He was the heart of his team, but the boy abandoned the game without a backward glance. He walked toward Astrid, coming to a stop at the base of the wall. Astrid’s long blond hair teased the tops of his shoulders as he reached up, wrapped his fingers over the edge of the wall, and pulled himself up to her level. He kicked one leg over the railing and in the blink of an eye was in the stands, at her side.

It was so daring, so bold compared to anything she’d done before, that I was frozen in place. Long gone were the days of making off with her victims in the night. Astrid had taken the stakes to a whole new level. I thought about the television crews I’d noted earlier, cameras trained on the field and stands. Sure, it was just a local broadcast, but it wouldn’t stay that way for long. This was live-action footage. Irrefutable proof to validate the rumors and whispers flowing across the region.

Murmurs rippled through the stands—but just in the sections that were out of Astrid’s range. Those closer had the vague, apathetic stare of a Valkyrie victim.

The grumbling in the stands turned to angry jeers as tense seconds ticked past. But it was too late. The captain of the team was already well beyond their reach. Astrid took the boy’s hand. There was something tender about that small gesture that shocked me to the core.

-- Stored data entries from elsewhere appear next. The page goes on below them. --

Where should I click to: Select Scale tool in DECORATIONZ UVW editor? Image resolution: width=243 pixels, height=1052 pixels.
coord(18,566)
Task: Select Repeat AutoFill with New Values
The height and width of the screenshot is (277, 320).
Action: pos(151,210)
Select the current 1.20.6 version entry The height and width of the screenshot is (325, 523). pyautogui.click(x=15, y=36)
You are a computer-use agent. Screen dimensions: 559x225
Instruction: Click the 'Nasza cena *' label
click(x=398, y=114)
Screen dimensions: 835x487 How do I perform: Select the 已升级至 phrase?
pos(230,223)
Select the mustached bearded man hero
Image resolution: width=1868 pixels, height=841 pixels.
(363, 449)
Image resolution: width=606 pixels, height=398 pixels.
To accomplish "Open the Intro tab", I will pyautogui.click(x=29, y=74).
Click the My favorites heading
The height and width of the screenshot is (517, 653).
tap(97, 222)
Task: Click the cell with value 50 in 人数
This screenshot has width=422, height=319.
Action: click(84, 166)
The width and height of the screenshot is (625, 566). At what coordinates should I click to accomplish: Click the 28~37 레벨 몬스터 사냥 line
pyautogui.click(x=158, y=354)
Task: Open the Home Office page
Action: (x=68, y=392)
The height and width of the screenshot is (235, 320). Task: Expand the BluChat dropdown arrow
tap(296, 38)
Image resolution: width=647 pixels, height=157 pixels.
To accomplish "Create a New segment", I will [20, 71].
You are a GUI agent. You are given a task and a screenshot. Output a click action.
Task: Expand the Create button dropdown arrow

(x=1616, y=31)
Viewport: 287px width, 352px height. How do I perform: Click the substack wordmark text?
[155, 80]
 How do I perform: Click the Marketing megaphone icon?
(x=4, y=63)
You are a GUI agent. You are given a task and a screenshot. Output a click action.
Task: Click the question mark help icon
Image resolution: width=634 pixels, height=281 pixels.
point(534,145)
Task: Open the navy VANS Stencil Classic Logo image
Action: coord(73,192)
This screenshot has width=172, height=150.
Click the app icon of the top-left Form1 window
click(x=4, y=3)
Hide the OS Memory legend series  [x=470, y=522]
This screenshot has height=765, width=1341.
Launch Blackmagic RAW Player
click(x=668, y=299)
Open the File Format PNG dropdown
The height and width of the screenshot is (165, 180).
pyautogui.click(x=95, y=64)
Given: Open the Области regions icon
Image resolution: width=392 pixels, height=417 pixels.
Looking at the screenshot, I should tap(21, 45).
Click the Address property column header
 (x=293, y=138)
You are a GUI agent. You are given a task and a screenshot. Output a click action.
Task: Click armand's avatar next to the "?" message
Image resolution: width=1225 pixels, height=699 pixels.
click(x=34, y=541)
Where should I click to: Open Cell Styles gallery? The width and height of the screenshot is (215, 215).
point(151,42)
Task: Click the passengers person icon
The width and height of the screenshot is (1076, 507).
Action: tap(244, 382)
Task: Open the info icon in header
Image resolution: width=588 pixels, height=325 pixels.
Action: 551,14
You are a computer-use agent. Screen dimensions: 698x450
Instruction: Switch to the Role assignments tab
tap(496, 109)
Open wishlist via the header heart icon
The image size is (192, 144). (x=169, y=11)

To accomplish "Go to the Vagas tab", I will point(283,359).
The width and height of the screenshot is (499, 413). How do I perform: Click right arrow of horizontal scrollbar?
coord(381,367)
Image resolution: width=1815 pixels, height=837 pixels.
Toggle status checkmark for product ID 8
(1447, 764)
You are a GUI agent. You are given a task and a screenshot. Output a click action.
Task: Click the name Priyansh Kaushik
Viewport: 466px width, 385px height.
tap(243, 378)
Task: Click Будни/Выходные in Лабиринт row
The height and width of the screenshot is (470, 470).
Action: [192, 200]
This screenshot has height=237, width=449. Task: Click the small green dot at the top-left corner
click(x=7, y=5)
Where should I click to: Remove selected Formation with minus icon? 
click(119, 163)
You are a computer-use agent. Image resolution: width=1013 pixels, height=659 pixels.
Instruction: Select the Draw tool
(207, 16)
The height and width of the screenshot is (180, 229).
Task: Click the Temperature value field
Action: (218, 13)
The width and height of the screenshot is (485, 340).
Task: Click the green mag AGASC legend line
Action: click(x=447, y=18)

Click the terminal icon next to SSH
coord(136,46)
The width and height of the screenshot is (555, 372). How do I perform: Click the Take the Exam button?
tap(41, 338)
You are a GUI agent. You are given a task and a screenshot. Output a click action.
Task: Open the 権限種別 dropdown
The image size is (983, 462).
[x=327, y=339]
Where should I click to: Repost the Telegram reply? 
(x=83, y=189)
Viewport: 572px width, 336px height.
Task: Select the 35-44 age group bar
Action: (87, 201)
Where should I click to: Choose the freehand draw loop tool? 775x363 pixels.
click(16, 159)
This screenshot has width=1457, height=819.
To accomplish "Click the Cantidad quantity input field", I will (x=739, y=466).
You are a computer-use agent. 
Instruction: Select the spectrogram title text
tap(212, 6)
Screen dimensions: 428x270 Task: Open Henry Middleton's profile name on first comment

The crowd parted, making way for them to pass. Heads turned, tracking their every move as they walked toward the stairs. Tuck and I slipped out of our seats. I breathed deeply, reining in the violent voice rattling the door of its cage, begging me to challenge her on the spot. Last time had taught me the dangers of getting a crowd involved—there was no way I could take on a stadium full of people. Someone would definitely get hurt.

“C’mon,” I said, pulling Tuck behind me as we followed at a distance. I heaved a sigh of relief that Tuck had yet again avoided getting caught up in Astrid’s spell, even without Graham’s necklace. “Before people start to panic and get in our way.”

No sooner had the words left my lips than a commotion erupted in the stands. Someone was jostling and pushing their way through the aisles in the back, up where the spectators were far enough away to be unaffected by Astrid and were still confused and shouting for the game to carry on.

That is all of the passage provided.